Abstract
Rationale
Neurotensin (NT) has been implicated in some of the behavioral effects of psychostimulants. Thus, there is reason to think that NT may play a role in the reinstatement of cocaine seeking, and that it may do so via an interaction with dopamine (DA).
Objectives
To assess (1) whether NT and an NT analog, D-TYR[11]NT, induce reinstatement of cocaine seeking; (2) whether the effects of NT receptor activation on reinstatement can be modulated by D1/D5 or D2/D3 antagonists; (3) the specificity of the effects of NT receptor activation on the reinstatement of cocaine seeking.
Methods
In Experiment 1, rats were initially trained to self-administer cocaine. Following a subsequent period of extinction training, they were tested for the reinstatement of cocaine seeking by NT or D-TYR[11]NT (15, 30 μg i.c.v.). In Experiment 2, rats were pretreated with the D1/D5 antagonist, SCH 23390 (0.05, 0.10 mg/kg i.p.) or the D2/D3 antagonist, raclopride (0.25, 0.50 mg/kg i.p.), prior to testing for reinstatement by D-TYR[11]NT (15 μg i.c.v.).
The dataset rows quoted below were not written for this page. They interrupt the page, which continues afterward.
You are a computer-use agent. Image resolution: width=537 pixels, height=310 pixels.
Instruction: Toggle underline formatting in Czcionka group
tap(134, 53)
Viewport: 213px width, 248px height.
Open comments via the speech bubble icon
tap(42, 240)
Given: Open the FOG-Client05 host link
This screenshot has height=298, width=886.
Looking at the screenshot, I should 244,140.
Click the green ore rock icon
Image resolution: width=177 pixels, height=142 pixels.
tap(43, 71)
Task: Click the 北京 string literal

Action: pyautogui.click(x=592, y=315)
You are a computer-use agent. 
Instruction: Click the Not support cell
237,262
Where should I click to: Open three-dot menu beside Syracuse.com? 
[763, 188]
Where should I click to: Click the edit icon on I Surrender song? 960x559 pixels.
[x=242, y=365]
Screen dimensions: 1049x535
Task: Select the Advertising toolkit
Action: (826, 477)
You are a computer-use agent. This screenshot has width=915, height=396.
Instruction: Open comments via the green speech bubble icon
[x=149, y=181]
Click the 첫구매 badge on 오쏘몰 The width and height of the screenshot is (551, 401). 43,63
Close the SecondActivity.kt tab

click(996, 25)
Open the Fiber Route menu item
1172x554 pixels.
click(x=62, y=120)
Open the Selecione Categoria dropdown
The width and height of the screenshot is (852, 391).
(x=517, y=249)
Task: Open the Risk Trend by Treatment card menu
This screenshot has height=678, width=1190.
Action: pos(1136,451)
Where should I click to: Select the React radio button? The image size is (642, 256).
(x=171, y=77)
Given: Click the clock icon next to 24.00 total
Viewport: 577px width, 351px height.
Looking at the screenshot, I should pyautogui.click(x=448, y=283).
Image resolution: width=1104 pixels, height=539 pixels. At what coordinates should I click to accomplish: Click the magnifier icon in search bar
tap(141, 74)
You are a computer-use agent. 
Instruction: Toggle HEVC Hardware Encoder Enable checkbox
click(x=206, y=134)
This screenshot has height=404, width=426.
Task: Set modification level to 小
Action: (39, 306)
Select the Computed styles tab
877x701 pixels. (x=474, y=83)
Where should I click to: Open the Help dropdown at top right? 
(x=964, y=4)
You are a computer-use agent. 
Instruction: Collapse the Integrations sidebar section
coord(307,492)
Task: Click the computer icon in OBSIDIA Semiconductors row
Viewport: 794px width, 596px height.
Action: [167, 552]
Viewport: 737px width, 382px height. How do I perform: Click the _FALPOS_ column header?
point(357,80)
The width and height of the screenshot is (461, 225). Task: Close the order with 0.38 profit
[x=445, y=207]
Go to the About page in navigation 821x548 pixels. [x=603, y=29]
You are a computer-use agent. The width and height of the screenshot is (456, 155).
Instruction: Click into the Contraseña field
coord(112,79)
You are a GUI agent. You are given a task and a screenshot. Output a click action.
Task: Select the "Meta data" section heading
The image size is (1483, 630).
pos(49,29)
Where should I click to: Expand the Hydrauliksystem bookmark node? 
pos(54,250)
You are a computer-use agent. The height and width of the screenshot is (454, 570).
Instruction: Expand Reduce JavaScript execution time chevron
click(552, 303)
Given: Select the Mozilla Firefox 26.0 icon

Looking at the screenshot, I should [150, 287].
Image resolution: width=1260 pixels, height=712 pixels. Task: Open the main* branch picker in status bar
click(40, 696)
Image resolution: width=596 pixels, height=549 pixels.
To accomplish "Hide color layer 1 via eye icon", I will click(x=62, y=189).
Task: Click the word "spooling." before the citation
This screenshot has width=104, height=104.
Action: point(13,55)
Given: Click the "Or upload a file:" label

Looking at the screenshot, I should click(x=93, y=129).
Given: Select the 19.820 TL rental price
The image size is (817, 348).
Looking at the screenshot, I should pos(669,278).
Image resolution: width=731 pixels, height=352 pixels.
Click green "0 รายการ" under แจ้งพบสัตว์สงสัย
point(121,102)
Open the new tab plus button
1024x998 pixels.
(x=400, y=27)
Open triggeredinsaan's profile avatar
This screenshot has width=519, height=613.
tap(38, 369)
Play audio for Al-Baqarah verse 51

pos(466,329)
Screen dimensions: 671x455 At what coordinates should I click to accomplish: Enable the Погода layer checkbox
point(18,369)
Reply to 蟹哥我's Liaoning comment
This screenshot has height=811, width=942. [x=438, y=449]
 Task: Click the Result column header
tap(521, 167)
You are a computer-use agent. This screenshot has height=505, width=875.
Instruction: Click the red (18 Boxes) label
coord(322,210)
In Experiment 3, rats that had been trained to self-administer sucrose pellets were tested for the reinstatement of sucrose seeking by D-TYR[11]NT (15, 30 μg i.c.v.).
Results
(1) Both NT and D-TYR[11]NT produced robust reinstatement of cocaine seeking; (2) the effect of the analog was attenuated by pretreatment with the D1/D5, but not D2/D3, receptor antagonist; (3) the analog did not induce the reinstatement of sucrose seeking.
Conclusions
The findings suggest that an interaction between NT and DA may contribute to the neurobiology of reinstatement in animals with a history of cocaine self-administration.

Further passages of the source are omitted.